Photo: Melanie Dunea/CPi
I am happy to report that Kevin Young will be joining NYPL as Director of the Schomburg Center for Research in Black Culture. He will begin his tenure at the Library in the late fall. Kevin succeeds Khalil Gibran Muhammad, who led the Schomburg with great distinction for the last five years.
Kevin joins NYPL from Emory University, where he was both Curator of the Raymond Danowski Poetry Library and Curator of Literary Collections at the newly named Rose Library. He simultaneously held the Charles Howard Candler Professorship of Creative Writing and English. Under Kevin's leadership, the Danowski Poetry Library and the Rose Library have both enjoyed remarkable success, increasing their holdings, expanding public programming and access, mounting innovative exhibitions, organizing conferences and fellowship competitions, and enhancing their digital presence. Among his notable curatorial acquisitions were the Lucille Clifton, Jack Kerouac, William Burroughs, Marie Ponsot, Sarah E. Wright, and Nathaniel Mackey archives, and in collaboration with his colleagues, the addition of W.E.B. Du Bois's copy of David Walker's Appeal to the Colored Citizens of the World.

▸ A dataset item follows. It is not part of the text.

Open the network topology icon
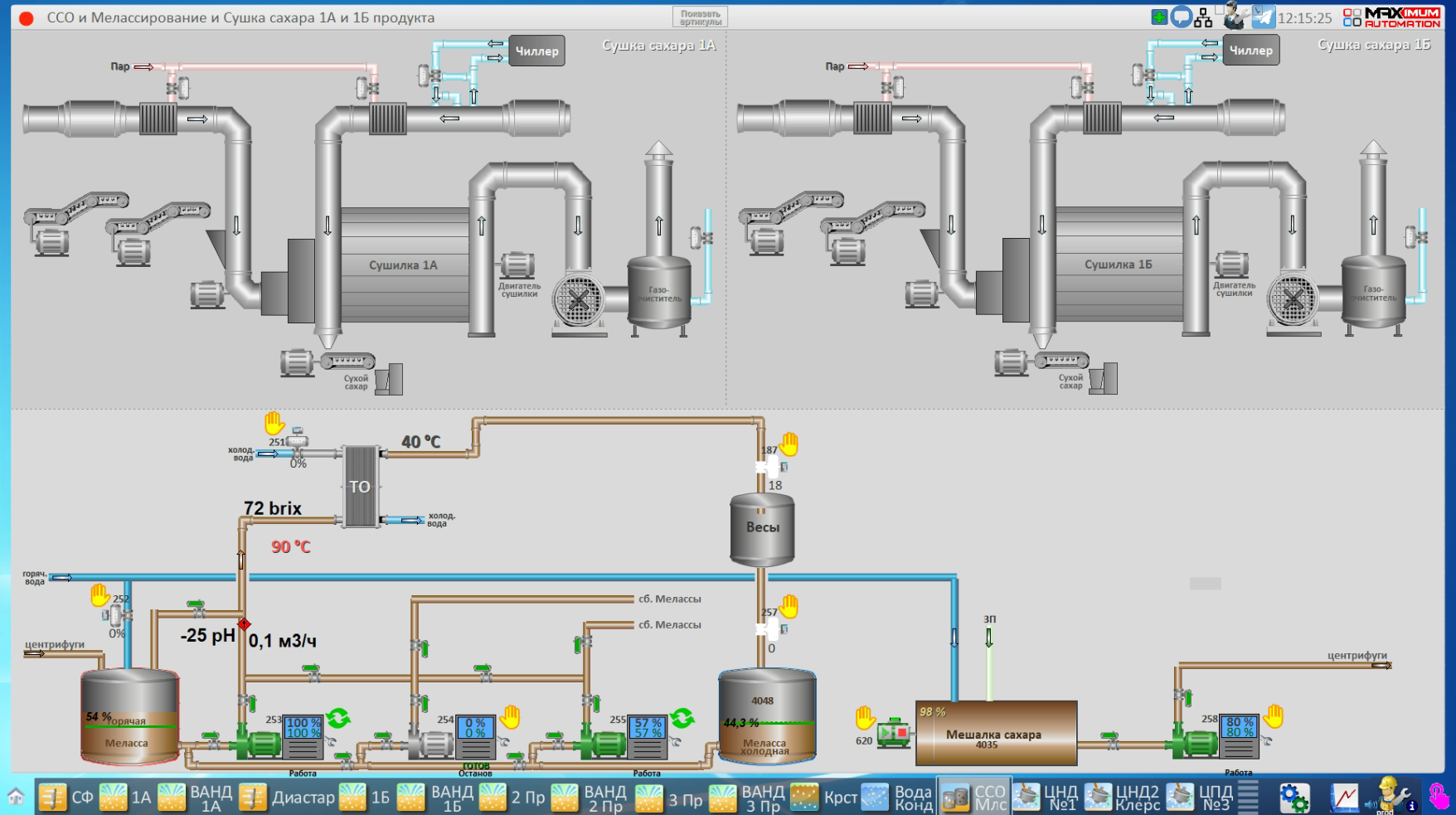The image size is (1456, 815). pyautogui.click(x=1203, y=17)
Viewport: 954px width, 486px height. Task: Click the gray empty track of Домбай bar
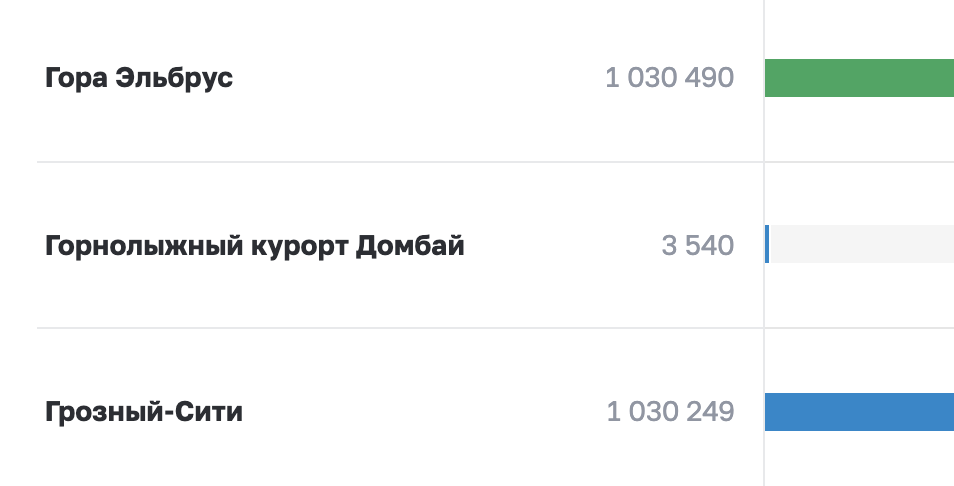pyautogui.click(x=860, y=245)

During his 11 years at Emory, Kevin produced a wide-ranging corpus of poetry and cultural criticism. He has published 11 books and edited eight others. In February, Knopf published Blue Laws: Selected and Uncollected Poems 1995-2015. His influential volume of cultural criticism, The Grey Album: On the Blackness of Blackness, won the PEN Open Book Award, was a finalist for the National Book Critics Circle Award for Criticism, and was named a New York Times Notable Book. His Book of Hours (Knopf, 2014) was a finalist for the Kingsley Tufts Award and winner of the Lenore Marshall Poetry Prize from the Academy of American Poets; Jelly Roll (Knopf, 2003) was a finalist for the National Book Award.

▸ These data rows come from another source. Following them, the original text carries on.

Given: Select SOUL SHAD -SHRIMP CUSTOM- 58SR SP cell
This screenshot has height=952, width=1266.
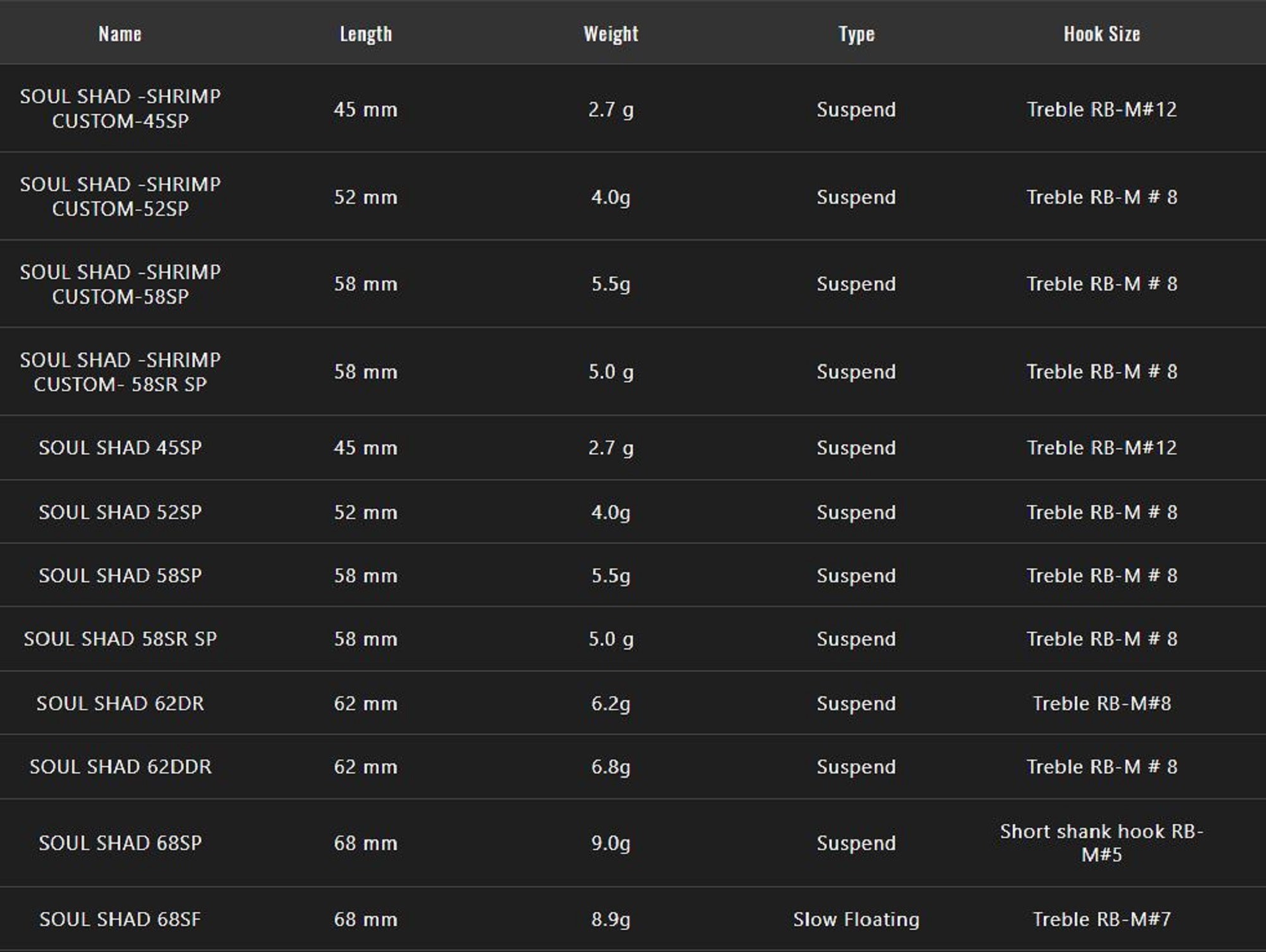Looking at the screenshot, I should [120, 372].
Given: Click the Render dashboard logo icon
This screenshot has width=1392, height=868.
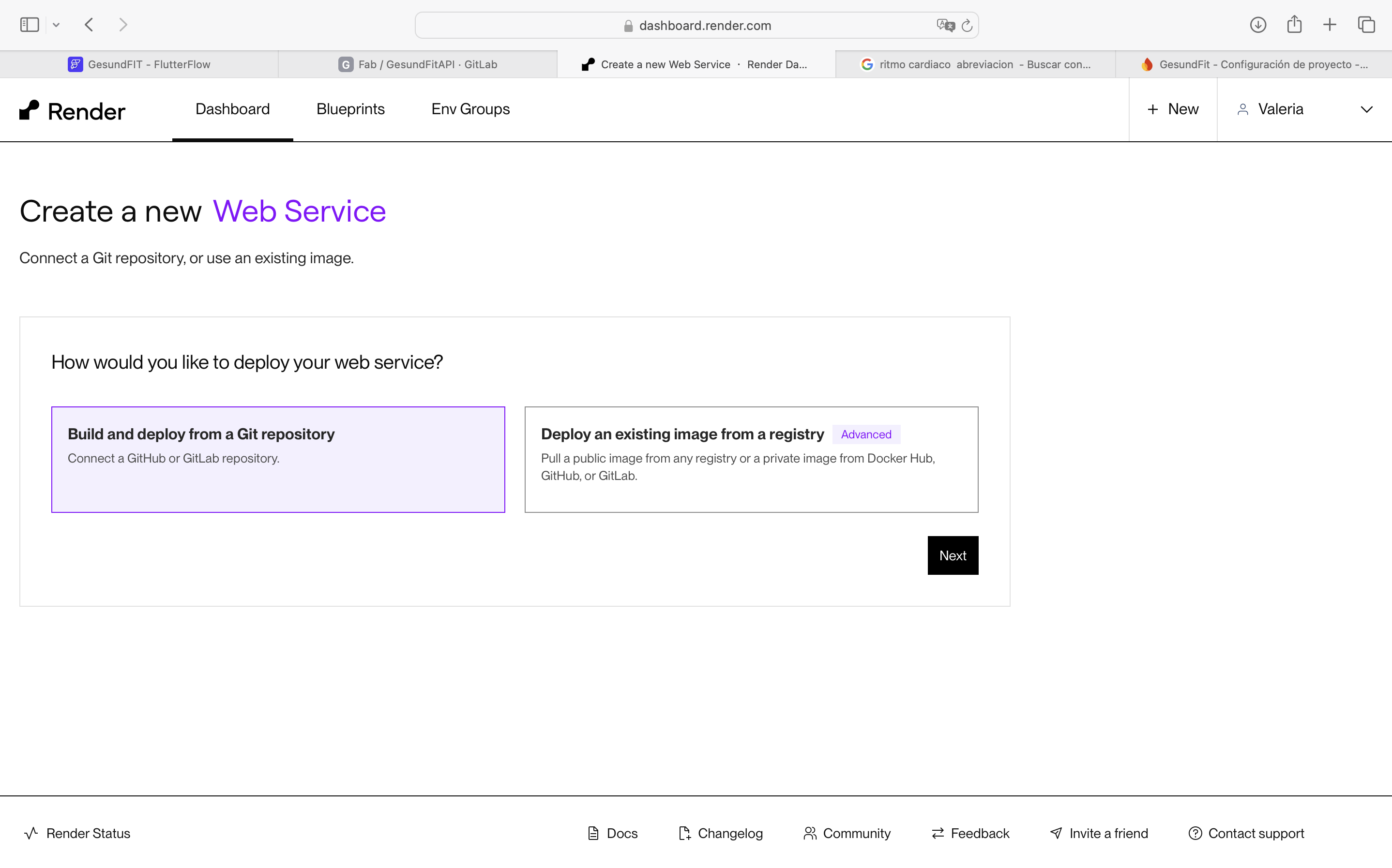Looking at the screenshot, I should point(31,109).
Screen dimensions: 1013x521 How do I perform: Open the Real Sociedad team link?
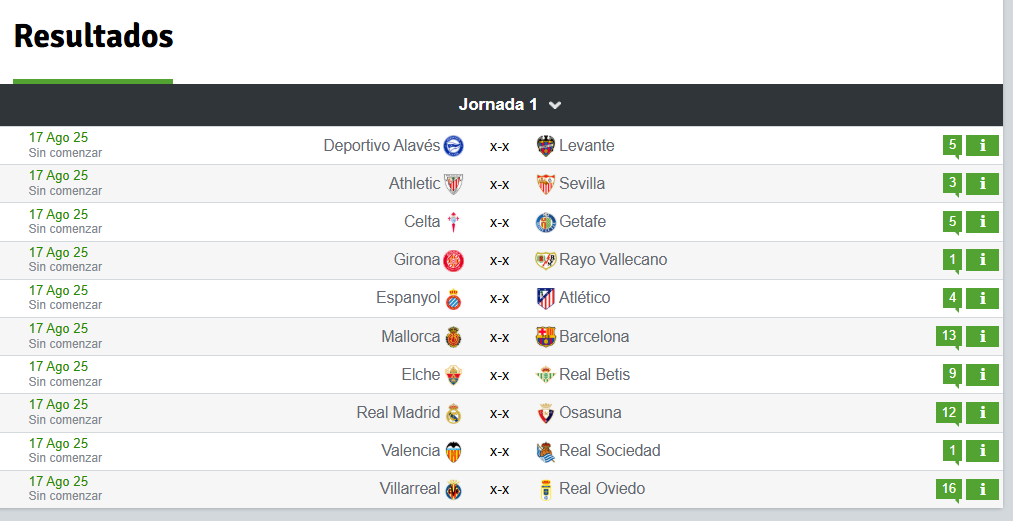(609, 451)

The roster of Kevin's honors and awards is extensive and includes, among many other laurels, membership in the American Academy of Arts and Sciences, the Lenore Marshall Poetry Prize, the Donald Justice Poetry Prize, the Hurston/Wright Legacy Award, the Graywolf Press Nonfiction Prize, the Southern Independent Booksellers Alliance Award, and Guggenheim, Lannan, and National Endowment for the Arts fellowships.
Kevin is widely recognized as a distinguished teacher, scholar, and public voice. He has held named professorships at Princeton, Indiana University, and Beloit College. His poetry, reviews, and essays have appeared in The New Yorker, The New York Review of Books, The New York Times, and The American Scholar.
Across his writing, his curatorial work, and his teaching, Kevin has mapped a deeply textured account of American life. From his Amistad poems through his trenchant accounts of the lives and languages of both ordinary men and women and public figures such as Jack Johnson, Muhammad Ali, and Billie Holiday, to his insightful analyses of jazz, blues, and hip-hop forms, Kevin has described the trajectory of 400 years of national experience. His syncretic accounts of American social, musical, and cultural history are notable both for the breadth of their vision and for the vertiginous pleasures they afford.
We look forward to having Kevin among us.
I want to thank the members of the Schomburg search committee for their dedication and unfailing good counsel, and take particular note of the leadership of Co-Chair Gordon Davis. In addition to Gordon and myself, the Committee members were Elizabeth Alexander, Kwame Anthony Appiah, Henry Louis Gates, Jr., Raymond McGuire, Arva Rice, and Aysha E. Schomburg. I also want to thank Alvin Starks and Mary Yearwood for their continuing and exemplary work as the Schomburg's Interim Co-Directors.